Extracted rows:
>> BEGIN
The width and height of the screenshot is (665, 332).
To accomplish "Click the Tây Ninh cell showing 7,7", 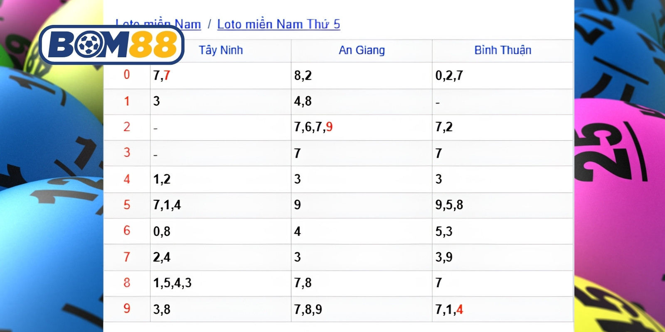I will coord(221,76).
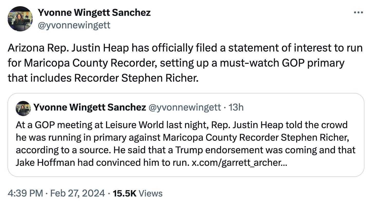Click the quoted tweet's bold author name
Image resolution: width=374 pixels, height=208 pixels.
[x=90, y=108]
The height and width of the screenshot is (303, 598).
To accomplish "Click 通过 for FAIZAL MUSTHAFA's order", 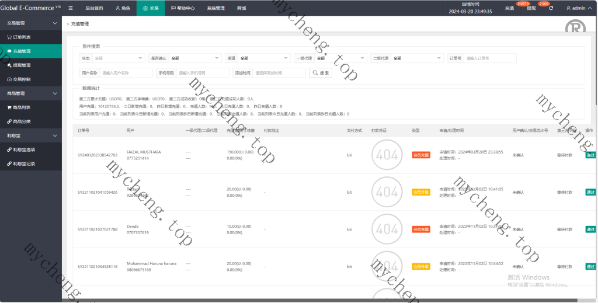I will tap(590, 155).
>> END
- Given instruction
Pull out every line of the rows above that contains the word "width", matching case exactly.

- Output of the task
The width and height of the screenshot is (665, 332).
Image resolution: width=374 pixels, height=208 pixels.
The height and width of the screenshot is (303, 598).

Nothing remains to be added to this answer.